Torvalds dropped the blunt assessment in his weekly state-of-the-kernel update on May 17, 2026. He had just shipped release candidate four for Linux 7.1. Progress looked “fairly normal.” Then he turned to the documentation. And he made it clear why it needed highlighting now.

“The continued flood of AI reports has basically made the security list almost entirely unmanageable, with enormous duplication due to different people finding the same things with the same tools,” he wrote. Short. Direct. Frustrating.

Developers waste hours forwarding messages. They repeat that a bug was fixed weeks ago. They point to public discussions already underway. All entirely pointless churn.

Torvalds sees the core problem. AI-detected bugs aren’t secret. By design. Multiple researchers run the same models against the same code. They spot identical issues. Yet they send reports to a private list. Reporters can’t see each other’s submissions. The duplication explodes. The list drowns.

He offered clear advice. “AI tools are great, but only if they actually help, rather than cause unnecessary pain and pointless make-believe work.” Feel free to use them. But make the experience better. Not worse.

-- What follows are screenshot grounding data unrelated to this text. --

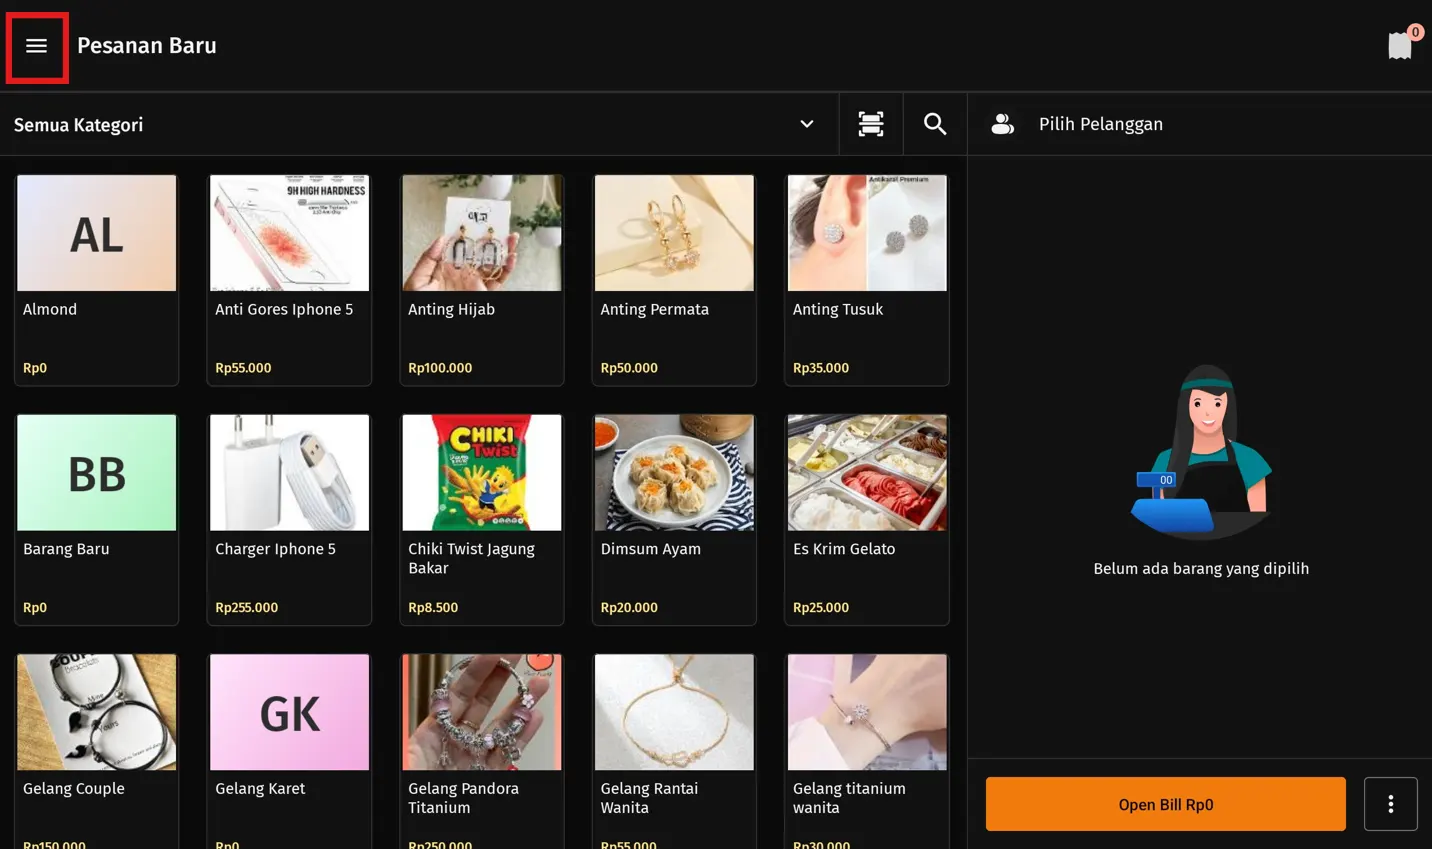This screenshot has width=1432, height=849.
Task: Select the Anti Gores Iphone 5 item
Action: pyautogui.click(x=289, y=279)
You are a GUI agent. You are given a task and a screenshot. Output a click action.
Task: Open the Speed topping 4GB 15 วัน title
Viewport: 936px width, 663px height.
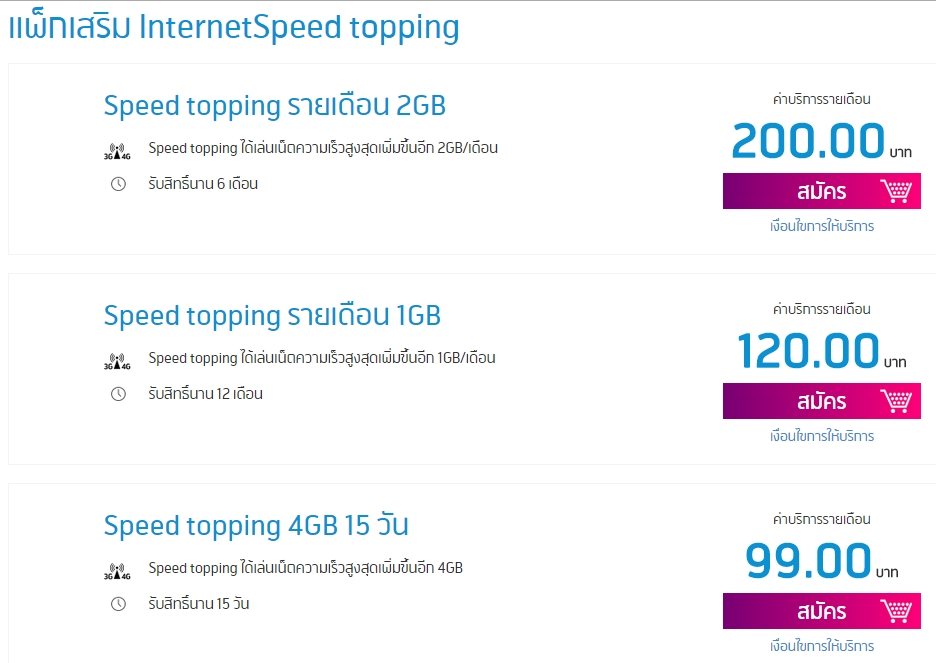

The message lands with force. Torvalds rarely minces words on process failures. This one hits at the heart of how the kernel project handles vulnerabilities. Private lists exist for good reason. Real exploits that demand coordinated disclosure. Not every AI scan result.

New guidelines aim to restore order.

Just days earlier, Torvalds merged updated documentation that spells out exactly what counts as a security bug. Willy Tarreau, longtime kernel contributor known for stable releases and HAProxy, authored the new text. It lays out a threat model. It defines when a bug violates user isolation, process separation, or capability restrictions.

The docs draw a sharp line. Most security-related problems belong in public discussion. Broader review produces stronger fixes. The private security list stays reserved for urgent cases. Easily exploitable flaws that hit many users hard. That allow privilege escalation without special conditions.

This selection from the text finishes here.